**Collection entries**

------

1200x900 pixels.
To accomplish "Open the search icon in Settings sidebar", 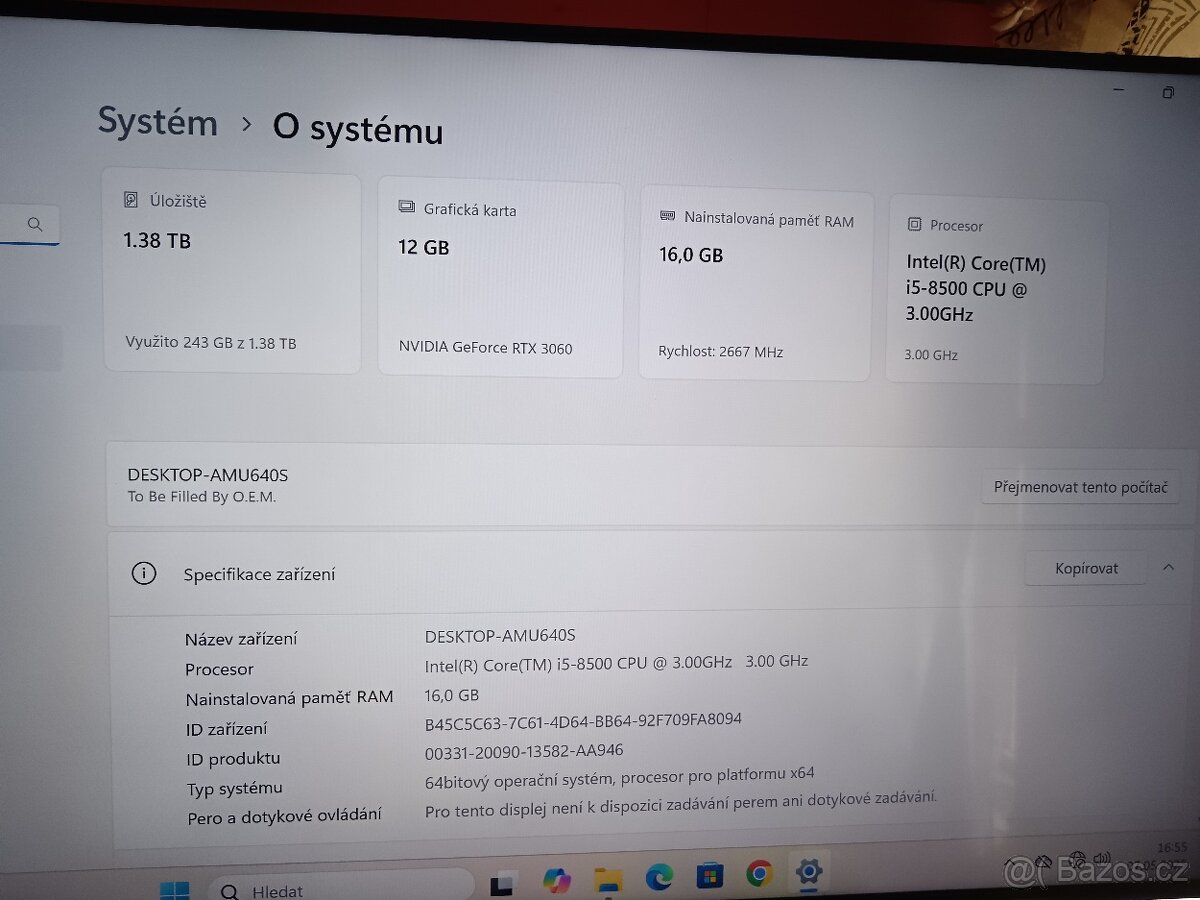I will 35,224.
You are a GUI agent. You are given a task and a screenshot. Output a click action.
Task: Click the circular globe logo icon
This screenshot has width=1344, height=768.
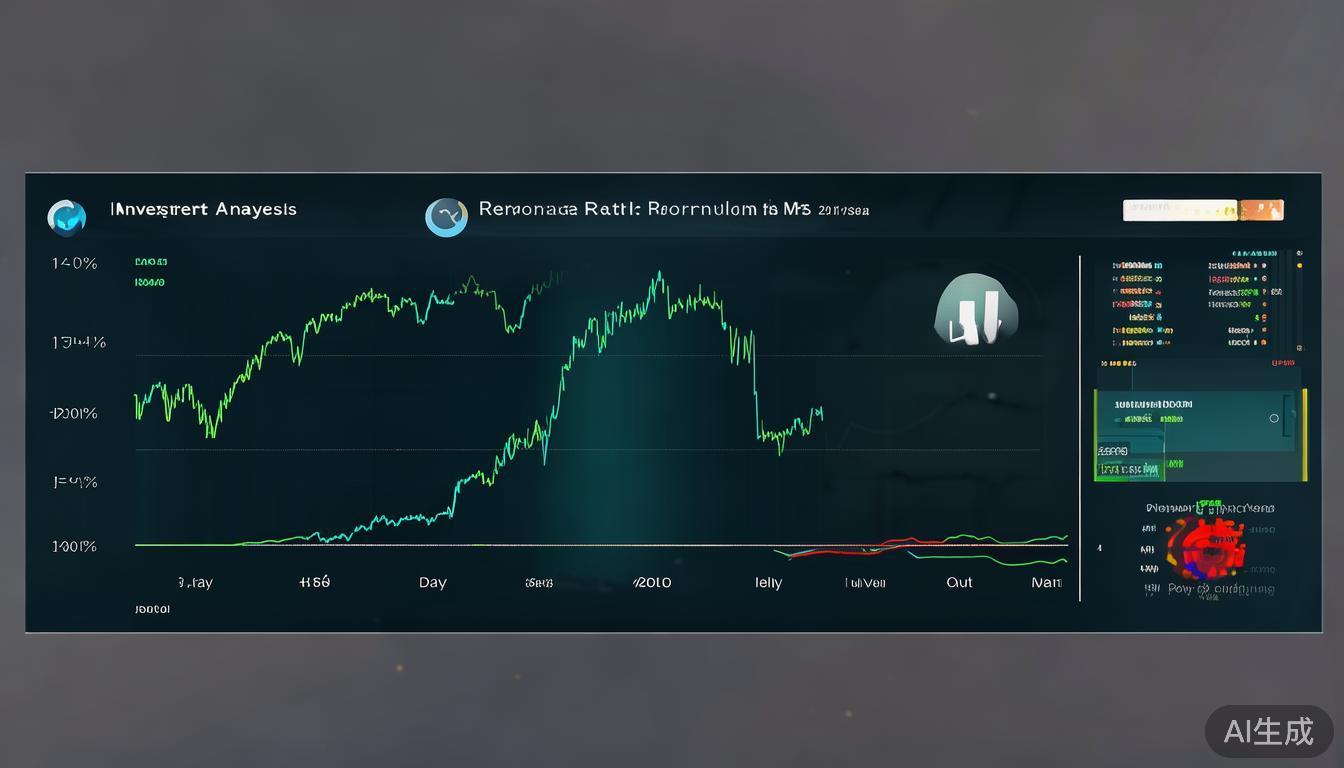tap(66, 217)
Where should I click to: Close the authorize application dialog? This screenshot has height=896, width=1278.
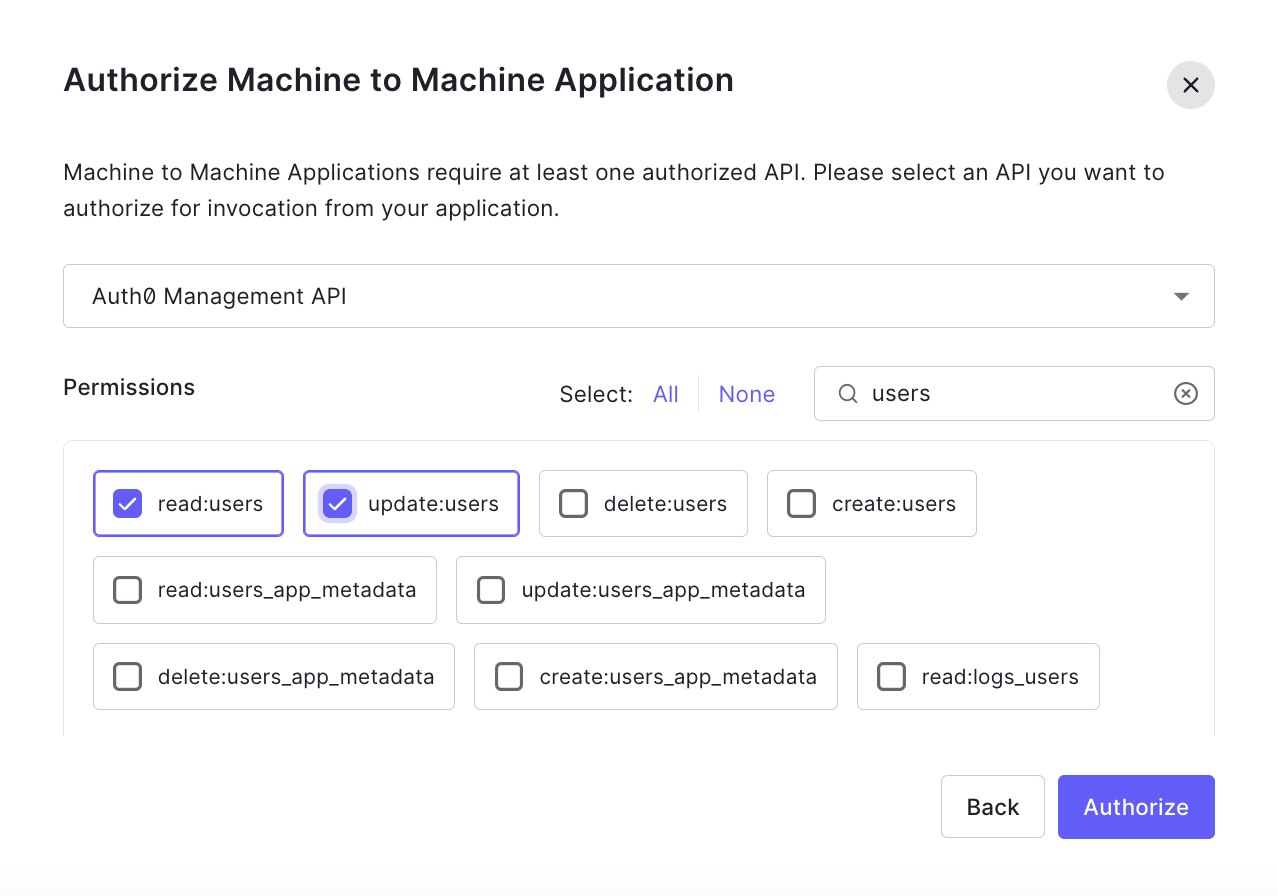(1190, 85)
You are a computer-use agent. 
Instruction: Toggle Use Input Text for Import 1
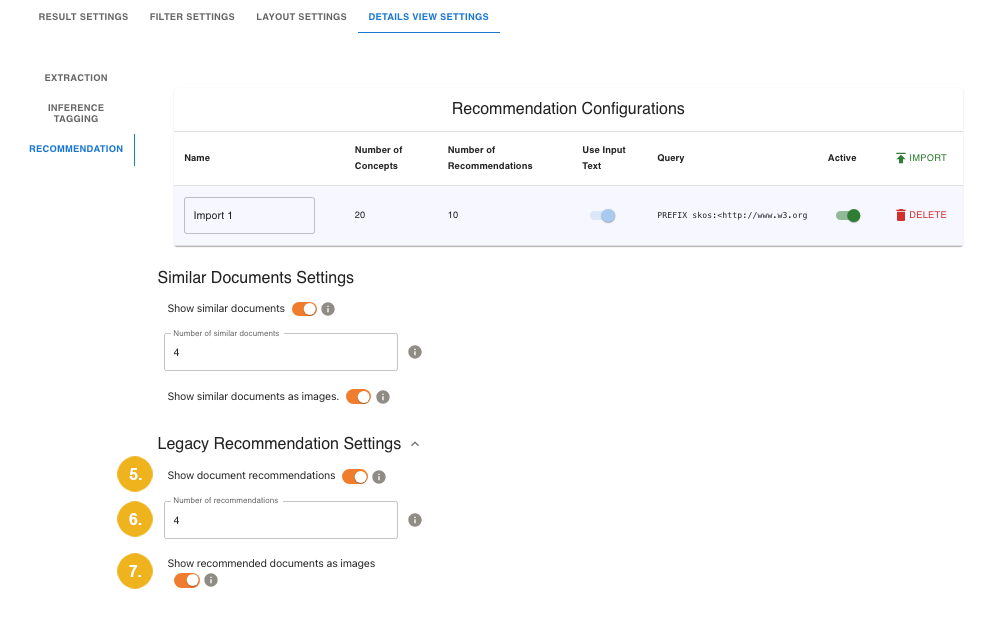(602, 215)
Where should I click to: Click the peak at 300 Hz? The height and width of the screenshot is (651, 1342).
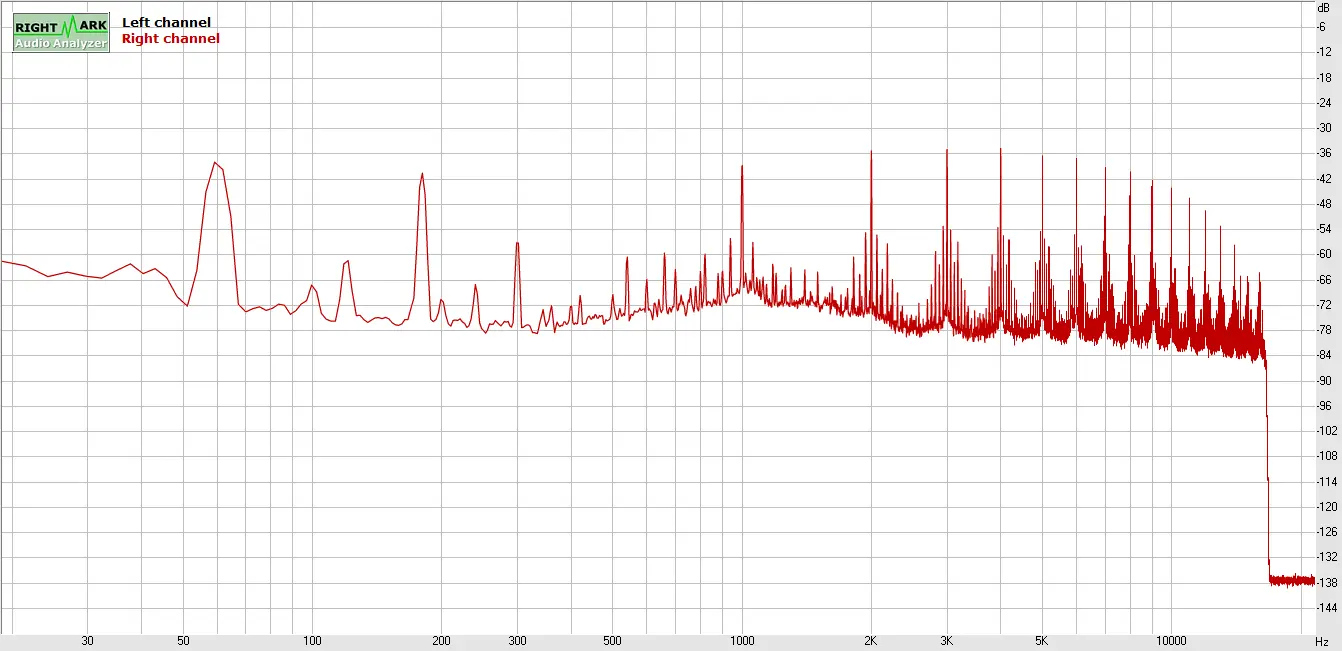coord(517,243)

------

Where a line above includes "agent", copy that line.

**FINISHED EXERCISE**
You are a GUI agent. You are given a task and a screenshot. Output a click action.
You are a computer-use agent. 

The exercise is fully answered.